Conditionally replicating mycobacteriophages: A system for transposon delivery to Mycobacterium tuberculosis
Hormone Replacement Therapy
Transposon mutagenesis provides a direct selection for mutants and is an extremely powerful technique to analyze genetic functions in a variety of prokaryotes. Transposon mutagenesis of Mycobacterium tuberculosis has been limited in part because of the inefficiency of the delivery systems. This report describes the development of conditionally replicating shuttle phasmids from the mycobacteriophages D29 and TM4 that enable efficient delivery of transposons into both fast- and slow-growing mycobacteria.
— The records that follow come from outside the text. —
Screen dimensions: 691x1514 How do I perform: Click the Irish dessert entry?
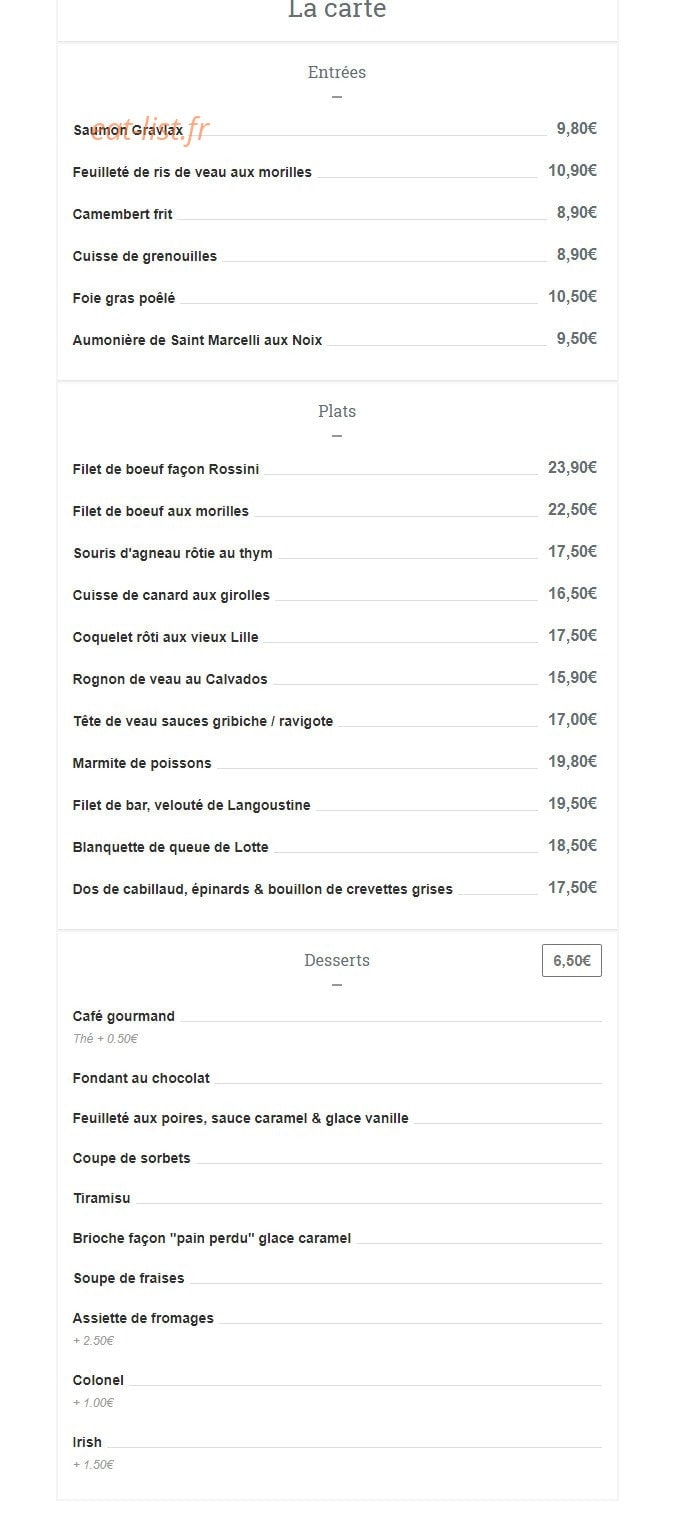pyautogui.click(x=88, y=1442)
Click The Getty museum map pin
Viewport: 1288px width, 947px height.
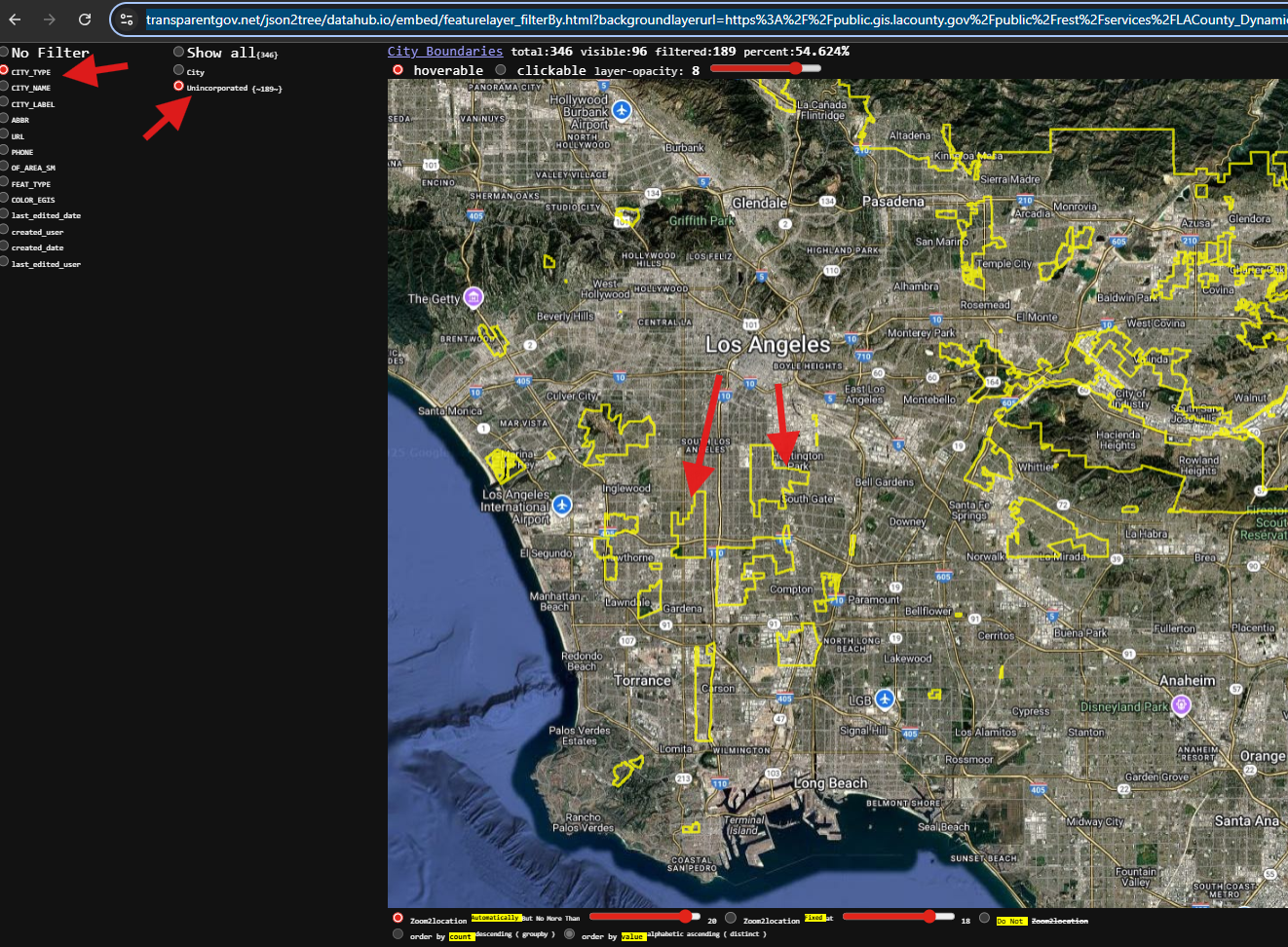pos(474,297)

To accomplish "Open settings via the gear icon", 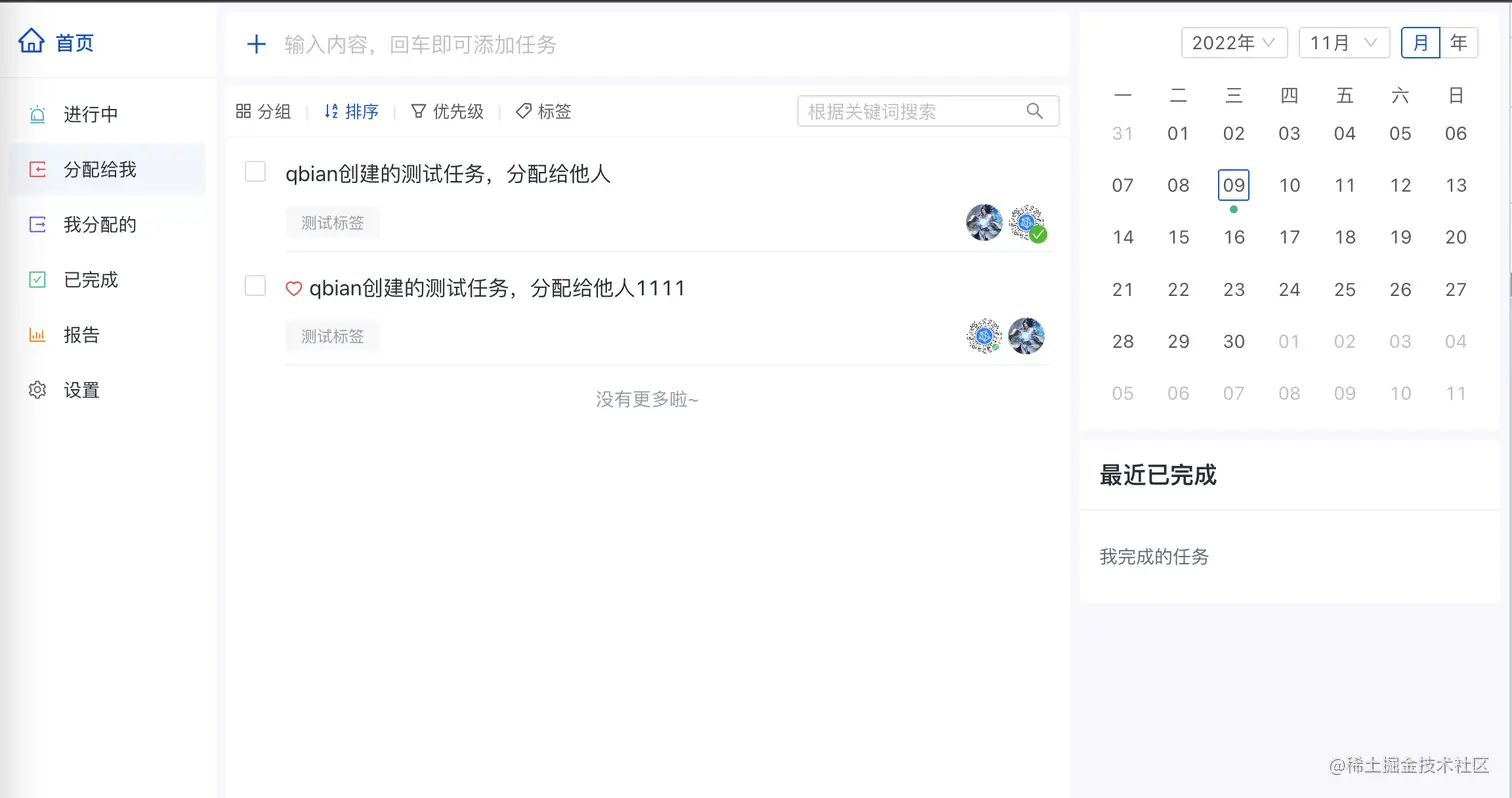I will [38, 390].
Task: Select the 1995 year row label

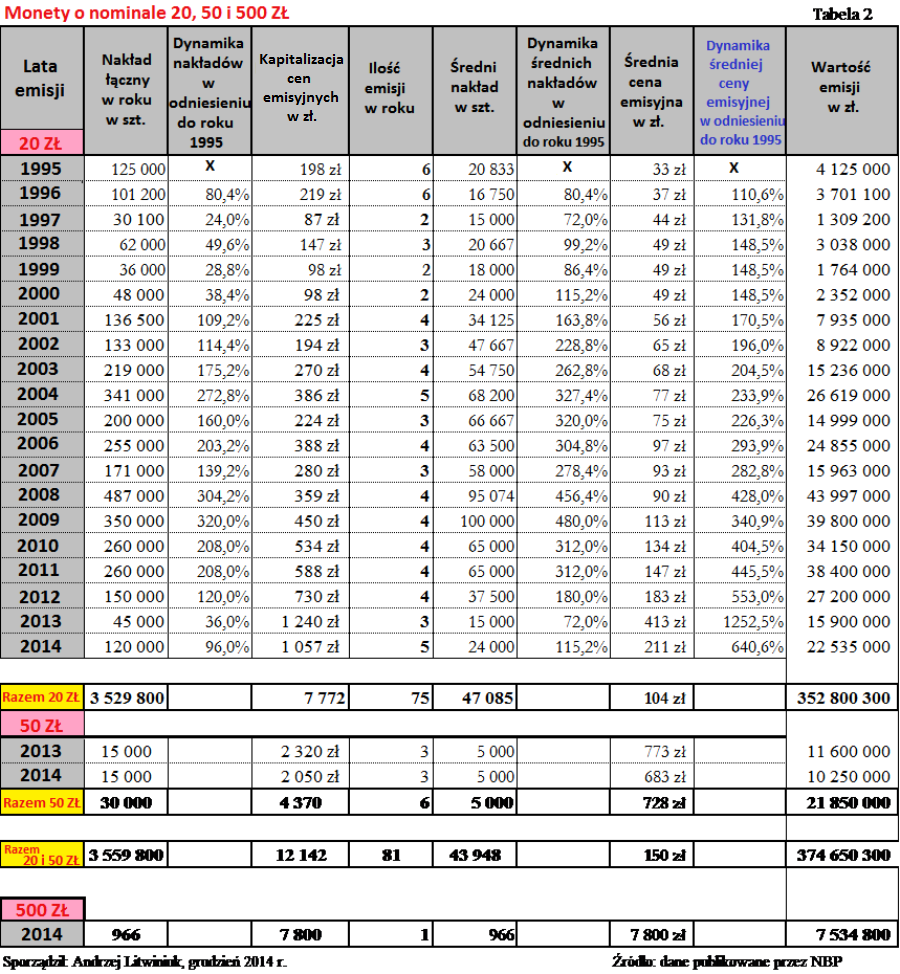Action: [42, 169]
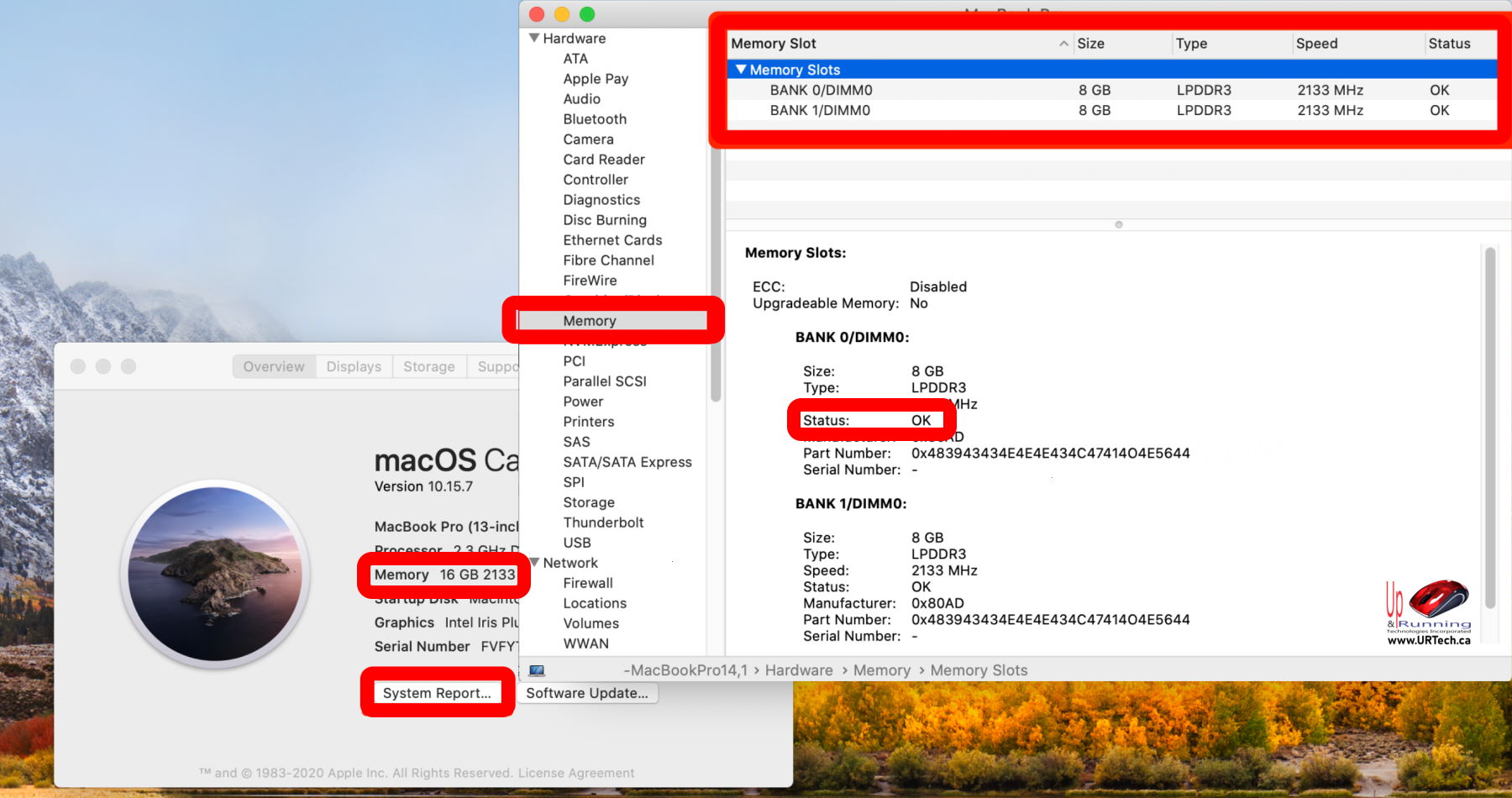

These shuttle phasmids consist of an Escherichia coli cosmid vector containing either a mini-Tn10(kan) or Tn5367 inserted into a nonessential region of the phage genome. Thermosensitive mutations were created in the mycobacteriophage genome that allow replication at 30 degrees C but not at 37 degrees C (TM4) or 38.5 degrees C (D29). Infection of mycobacteria at the nonpermissive temperature results in highly efficient transposon delivery to the entire population of mycobacterial cells. Transposition of mini-Tn10(kan) occurred in a site-specific fashion in M. smegmatis whereas Tn5367 transposed apparently randomly in M. phlei, Bacille Calmette-Guérin (BCG), and M. tuberculosis. Sequence analysis of the M. tuberculosis and BCG chromosomal regions adjacent to Tn5367 insertions, in combination with M. tuberculosis genomic sequence and physical map data, indicates that the transpositions have occurred randomly in diverse genes in every quadrant of the genome. Using this system, it has been readily possible to generate libraries containing thousands of independent mutants of M. phlei, BCG, and M. tuberculosis.